Politics

Ritchie Torres is pushing for mandate requiring all air travelers are vaccinated

Rep. Ritchie Torres Congressional portrait
Rep. Ritchie Torres Photo: Official Congressional portrait

Out Rep. Ritchie Torres (D-NY) is pushing for the Transportation Security Administration (TSA) and all American-operating airlines to mandate all passengers show proof that they have received a complete regimen of the coronavirus vaccines to fly the friendly skies. He even introduced legislation earlier this month to that effect.

House Resolution 4980, if passed, calls for “the Secretary of Homeland Security to ensure that any individual traveling on a flight that departs from or arrives to an airport inside the United States or a territory of the United States is fully vaccinated against COVID–19.”

Related: Gay congressman introduces bill to mandate a 4 day workweek

Torres defines someone being “fully vaccinated” as a person “receiving all recommended doses of a COVID–19 vaccine that is licensed [by law]… or authorized for emergency use,” the submitted draft text reads.

Torres, the Vice Chair of the House Committee on Homeland Security, has no qualms about going forward with the legislation, but he’s calling on Department of Homeland Security (DHS) officials not to make it necessary because “legislation takes time,” he told the New York Daily News.

“We’ve seen the limitations of purely voluntary vaccinations. It will only take us so far,” Torres said, citing the ongoing spread of the delta variant of the coronavirus.

“The TSA never allows people to enter planes or airports with a weapon, and the delta variant is a weapon,” Torres equivocated. “It is a threat to everyone in an airport and everyone on a plane.”

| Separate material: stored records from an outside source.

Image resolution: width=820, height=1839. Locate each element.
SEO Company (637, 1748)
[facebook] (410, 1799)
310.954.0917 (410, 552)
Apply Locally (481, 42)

That’s why he sent a memo to TSA Administrator David P. Pekoske and DHS Secretary Alejandro Mayorkas telling them, “I believe it is paramount for DHS and TSA to require this commonsense step for passengers who are eligible to be vaccinated.”

“These vaccines are clearly safe and effective. A vaccine mandate would encourage more Americans to get vaccinated, which will save many more lives,” he added in the memo.

The Daily News cited a Kaiser Family Foundation study that found that up to 41 percent of unvaccinated people would more likely try to get an available vaccine if being inoculated was required for air travel.

The Biden administration is reportedly considering issuing a requirement for foreign air travelers to be vaccinated to enter the United States, but the requirement in Torres’s proposal would encompass anyone flying into or out of American airports. “We have to strengthen the incentive,” Torres said.

This week, Rep. Ed Case (D-HI) officially began co-sponsoring the bill.

New York City Councilmember Mark Levine (D) also came out in support of Torres’s proposed measures.

“There are dozens of flights landing in JFK and LaGuardia [Airport] every single day from Texas, Florida, and other hot spots. There is no doubt that unvaccinated people on those flights are bringing the virus into New York City,” Levine said.

Torres has further explained why he’s seeking the rules at a press conference and local news interviews.

Torres is also leading a group of 20 Congressmembers and Senators that are lobbying for their colleagues to continue “fully” funding pandemic preparedness, which was massively slashed in proposed reconciliation budgets.

Torres had previously introduced legislation that would have explicitly included LGBTQ-owned businesses in federal regulations for financial institutions, and would have granted them equitable access to credit.

“The LGBTQ Business Equal Credit Enforcement and Investment Act” sought to include LGBTQ business owners in legislation that requires financial institutions to maintain information on credit applications submitted by minority and women-owned businesses. House Republicans overwhelmingly voted against it during Pride Month.

Torres became the first out Afro-Latinx person elected to Congress in November, and one of the first out Black members of Congress, alongside Rep. Mondaire Jones (D-NY) when they took office in January.

Torres overcame homophobic and anti-LGBTQ attacks both during the competitive Democratic primary and the general election, against a conservative in “the most Democratic district in the country.”

On the road to the general election, Torres was called “a first class whore” by the New York Police Department’s Sergeant Benevolence Association (SBA).

Torres, along with Jones, was a nominee for LGBTQ Nation‘s Politician of the Year honor for 2020’s LGBTQ Nation Heroes Awards. Torres was the runner-up.